What is the element missing in tackling persistent homelessness in Scotland? The retiring Moderator the Very Rev Dr Russell Barr, is in no doubt. It is, he told the Church of Scotland’s General Assembly, “political will”.
With First Minister Nicola Sturgeon listening in the VIP Gallery he said that whatever the constitutional future holds for Scotland, “I hope the Assembly will speak with one voice in saying this is unacceptable, this needs to change and there should be no room for homelessness in 21st century Scotland.”
His remarks, in the middle of a general election campaign dominated by arguments over constitutional politics and Brexit, could scarcely be better timed. For it is a widely-held view that insufficient attention is being paid to the more domestic, down-to-earth concerns of daily life.
Official figures show that there were more than 34,600 homelessness applications to Scotland’s councils in the year to March – a level little different from 25 years ago.
Homelessness continues to be, as he described it, “a stain on our nation’s character and consciousness.”
However, tackling it also requires more than political will.
Homelessness is a product of many factors.

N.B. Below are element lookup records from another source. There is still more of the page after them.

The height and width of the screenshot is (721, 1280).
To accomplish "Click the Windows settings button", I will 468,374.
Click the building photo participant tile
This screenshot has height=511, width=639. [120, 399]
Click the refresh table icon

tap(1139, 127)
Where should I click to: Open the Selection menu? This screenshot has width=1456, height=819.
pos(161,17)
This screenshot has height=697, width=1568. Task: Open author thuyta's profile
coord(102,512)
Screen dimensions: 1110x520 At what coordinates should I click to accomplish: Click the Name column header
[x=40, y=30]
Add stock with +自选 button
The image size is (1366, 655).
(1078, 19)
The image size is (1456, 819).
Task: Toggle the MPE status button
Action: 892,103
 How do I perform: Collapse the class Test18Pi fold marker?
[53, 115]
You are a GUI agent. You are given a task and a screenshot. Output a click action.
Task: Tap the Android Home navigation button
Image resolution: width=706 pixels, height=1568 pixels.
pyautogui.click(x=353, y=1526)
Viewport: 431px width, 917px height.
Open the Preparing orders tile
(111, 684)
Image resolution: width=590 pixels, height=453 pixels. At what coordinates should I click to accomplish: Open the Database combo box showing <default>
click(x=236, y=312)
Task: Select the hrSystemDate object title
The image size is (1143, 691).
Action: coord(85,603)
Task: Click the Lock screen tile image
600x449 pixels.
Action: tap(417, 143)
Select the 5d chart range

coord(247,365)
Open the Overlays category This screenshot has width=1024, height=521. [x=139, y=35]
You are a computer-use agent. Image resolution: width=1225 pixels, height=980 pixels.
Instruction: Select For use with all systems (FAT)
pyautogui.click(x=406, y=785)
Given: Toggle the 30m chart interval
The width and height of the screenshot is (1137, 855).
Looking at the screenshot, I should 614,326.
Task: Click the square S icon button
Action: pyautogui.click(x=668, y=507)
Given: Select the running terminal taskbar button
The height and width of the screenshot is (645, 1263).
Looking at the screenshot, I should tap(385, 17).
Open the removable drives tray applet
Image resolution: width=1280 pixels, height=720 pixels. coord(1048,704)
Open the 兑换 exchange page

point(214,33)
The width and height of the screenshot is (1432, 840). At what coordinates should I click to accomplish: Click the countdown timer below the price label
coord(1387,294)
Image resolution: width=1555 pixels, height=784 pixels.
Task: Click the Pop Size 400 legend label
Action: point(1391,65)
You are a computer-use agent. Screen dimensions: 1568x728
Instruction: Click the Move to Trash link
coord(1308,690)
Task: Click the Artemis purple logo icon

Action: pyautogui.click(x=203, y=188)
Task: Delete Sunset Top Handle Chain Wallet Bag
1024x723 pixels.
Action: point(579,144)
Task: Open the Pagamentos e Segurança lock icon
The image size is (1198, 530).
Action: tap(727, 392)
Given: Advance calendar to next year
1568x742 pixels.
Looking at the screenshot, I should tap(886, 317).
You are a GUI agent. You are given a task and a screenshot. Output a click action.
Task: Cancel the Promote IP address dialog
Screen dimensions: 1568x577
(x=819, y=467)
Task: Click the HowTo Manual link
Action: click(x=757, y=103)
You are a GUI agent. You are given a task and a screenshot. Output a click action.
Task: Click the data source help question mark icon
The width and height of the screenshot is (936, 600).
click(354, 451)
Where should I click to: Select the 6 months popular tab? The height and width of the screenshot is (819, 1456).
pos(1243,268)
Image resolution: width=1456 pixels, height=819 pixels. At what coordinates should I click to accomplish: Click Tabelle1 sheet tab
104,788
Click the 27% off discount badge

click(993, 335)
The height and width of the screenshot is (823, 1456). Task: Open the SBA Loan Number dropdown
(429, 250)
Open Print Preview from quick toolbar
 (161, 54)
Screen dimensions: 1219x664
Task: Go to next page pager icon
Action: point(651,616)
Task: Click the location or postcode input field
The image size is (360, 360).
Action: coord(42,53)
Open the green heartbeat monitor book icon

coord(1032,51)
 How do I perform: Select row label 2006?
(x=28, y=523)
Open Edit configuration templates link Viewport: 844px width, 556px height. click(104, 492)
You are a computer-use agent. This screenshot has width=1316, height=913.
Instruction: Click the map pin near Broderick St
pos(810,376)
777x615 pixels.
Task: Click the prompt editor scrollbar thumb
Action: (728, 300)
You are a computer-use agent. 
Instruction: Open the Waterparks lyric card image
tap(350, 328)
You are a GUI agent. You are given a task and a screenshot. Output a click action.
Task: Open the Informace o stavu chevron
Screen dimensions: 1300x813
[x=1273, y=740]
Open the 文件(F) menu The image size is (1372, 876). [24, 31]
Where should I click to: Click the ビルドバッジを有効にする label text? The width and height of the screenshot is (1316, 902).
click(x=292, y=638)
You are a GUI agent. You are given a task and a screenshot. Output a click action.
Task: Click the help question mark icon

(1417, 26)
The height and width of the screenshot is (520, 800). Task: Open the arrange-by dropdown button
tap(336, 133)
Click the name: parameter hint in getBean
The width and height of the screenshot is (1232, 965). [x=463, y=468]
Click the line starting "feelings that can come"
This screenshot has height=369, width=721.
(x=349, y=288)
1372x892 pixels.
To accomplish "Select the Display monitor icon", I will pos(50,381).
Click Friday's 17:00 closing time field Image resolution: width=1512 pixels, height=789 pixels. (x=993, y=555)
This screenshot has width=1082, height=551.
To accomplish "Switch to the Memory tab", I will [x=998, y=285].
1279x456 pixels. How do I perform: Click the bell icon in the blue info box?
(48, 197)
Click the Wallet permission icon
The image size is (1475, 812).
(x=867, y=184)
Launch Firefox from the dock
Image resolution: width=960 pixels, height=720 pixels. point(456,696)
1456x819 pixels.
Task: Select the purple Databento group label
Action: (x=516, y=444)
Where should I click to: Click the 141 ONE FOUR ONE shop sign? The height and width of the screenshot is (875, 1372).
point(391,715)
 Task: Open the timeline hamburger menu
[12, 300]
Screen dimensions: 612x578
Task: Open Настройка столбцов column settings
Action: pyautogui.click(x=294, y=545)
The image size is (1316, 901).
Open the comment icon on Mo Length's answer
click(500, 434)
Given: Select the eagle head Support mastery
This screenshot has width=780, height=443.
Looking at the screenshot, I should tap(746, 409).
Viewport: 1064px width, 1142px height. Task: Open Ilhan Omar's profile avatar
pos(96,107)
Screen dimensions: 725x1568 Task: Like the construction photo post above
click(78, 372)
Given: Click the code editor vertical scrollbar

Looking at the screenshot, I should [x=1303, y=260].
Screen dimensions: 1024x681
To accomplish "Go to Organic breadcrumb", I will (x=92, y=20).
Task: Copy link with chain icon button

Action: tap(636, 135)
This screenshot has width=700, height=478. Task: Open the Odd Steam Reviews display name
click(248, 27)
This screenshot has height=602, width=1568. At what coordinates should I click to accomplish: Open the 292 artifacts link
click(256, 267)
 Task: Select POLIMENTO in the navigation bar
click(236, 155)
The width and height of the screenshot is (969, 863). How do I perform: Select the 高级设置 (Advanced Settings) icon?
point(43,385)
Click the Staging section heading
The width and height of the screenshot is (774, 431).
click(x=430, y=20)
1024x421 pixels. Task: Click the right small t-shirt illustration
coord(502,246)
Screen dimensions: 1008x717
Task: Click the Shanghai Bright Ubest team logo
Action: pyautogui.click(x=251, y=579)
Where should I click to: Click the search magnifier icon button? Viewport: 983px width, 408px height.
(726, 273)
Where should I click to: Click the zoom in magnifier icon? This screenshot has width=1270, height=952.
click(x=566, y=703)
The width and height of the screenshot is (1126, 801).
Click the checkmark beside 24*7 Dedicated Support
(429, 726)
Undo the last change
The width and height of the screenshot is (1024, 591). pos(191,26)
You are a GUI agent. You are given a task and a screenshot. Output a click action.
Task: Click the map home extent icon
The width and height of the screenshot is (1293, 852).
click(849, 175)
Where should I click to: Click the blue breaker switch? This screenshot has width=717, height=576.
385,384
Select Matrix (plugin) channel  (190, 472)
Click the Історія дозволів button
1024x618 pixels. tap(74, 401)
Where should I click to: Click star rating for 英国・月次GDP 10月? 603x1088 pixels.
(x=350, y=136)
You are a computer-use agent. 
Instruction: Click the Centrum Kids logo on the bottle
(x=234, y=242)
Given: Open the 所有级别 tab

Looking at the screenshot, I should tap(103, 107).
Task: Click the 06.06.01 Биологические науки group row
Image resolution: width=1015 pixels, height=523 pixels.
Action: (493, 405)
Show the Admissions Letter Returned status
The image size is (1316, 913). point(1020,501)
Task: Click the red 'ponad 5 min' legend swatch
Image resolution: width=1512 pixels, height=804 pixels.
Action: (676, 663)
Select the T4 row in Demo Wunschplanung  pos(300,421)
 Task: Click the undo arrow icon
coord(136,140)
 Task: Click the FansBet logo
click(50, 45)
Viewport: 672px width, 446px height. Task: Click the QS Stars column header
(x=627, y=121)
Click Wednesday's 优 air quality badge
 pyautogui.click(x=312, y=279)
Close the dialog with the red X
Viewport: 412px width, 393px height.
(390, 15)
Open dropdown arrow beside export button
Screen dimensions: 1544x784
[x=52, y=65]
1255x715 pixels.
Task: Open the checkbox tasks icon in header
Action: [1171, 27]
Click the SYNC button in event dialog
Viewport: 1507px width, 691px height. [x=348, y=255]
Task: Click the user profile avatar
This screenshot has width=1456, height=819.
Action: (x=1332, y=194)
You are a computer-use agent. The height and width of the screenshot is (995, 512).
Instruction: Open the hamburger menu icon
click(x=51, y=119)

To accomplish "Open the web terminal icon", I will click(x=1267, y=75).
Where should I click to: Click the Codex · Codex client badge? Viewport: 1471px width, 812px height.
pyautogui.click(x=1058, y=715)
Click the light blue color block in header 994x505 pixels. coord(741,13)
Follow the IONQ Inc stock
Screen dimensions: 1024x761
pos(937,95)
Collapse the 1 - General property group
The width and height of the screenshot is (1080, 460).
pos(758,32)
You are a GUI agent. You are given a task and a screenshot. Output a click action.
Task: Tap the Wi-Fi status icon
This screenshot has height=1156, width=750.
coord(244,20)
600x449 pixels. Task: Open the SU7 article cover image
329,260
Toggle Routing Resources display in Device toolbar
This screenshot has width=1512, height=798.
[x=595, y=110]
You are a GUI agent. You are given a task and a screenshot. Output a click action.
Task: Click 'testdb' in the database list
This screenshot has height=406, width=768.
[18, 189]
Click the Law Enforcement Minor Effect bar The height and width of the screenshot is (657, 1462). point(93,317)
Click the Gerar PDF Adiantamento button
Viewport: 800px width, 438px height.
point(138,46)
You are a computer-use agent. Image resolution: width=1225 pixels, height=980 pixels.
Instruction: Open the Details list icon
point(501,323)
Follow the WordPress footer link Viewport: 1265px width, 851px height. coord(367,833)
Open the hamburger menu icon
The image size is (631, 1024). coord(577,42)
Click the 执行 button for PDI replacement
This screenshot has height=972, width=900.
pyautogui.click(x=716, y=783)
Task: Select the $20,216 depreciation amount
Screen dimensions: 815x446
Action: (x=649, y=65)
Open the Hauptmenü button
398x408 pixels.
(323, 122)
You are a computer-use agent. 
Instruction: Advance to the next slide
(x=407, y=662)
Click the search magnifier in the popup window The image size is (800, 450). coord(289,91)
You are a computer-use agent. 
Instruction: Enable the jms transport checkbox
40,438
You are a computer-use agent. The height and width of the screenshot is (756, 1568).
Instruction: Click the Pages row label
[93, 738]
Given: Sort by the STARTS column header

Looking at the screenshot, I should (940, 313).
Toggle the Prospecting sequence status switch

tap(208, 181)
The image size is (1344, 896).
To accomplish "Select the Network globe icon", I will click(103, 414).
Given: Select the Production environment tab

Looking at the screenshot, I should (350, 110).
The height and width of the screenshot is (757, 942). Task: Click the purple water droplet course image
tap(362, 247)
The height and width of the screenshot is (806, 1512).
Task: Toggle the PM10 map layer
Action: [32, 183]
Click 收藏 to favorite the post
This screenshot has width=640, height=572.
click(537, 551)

Amid all the competing claims on local government resources, shortage of available funds certainly ranks high. There are also gaps in the welfare system through which people fall.
And there are social factors, too, which account for the persistence of homeless numbers over the years despite a continuing, if all too slow, improvements in living standards.
There are problems in securing employment and once found, holding down a job.
Divorce and family break-up lie behind many cases of homelessness among teenagers. There is also drug and alcohol addiction, and in many cases a difficulty in managing weekly budgets to cope with emergencies.
More certainly needs to be done to step up the provision of affordable homes – a goal to which all main parties are committed. But in the meantime, there is always more that local authorities and the charitable sector can do in the fields of advice, counselling and the provision of emergency care. More than we are ready to admit today, are in need of a helping hand in housing.
And for this hand to be extended there needs to be a wider social, as well as political will.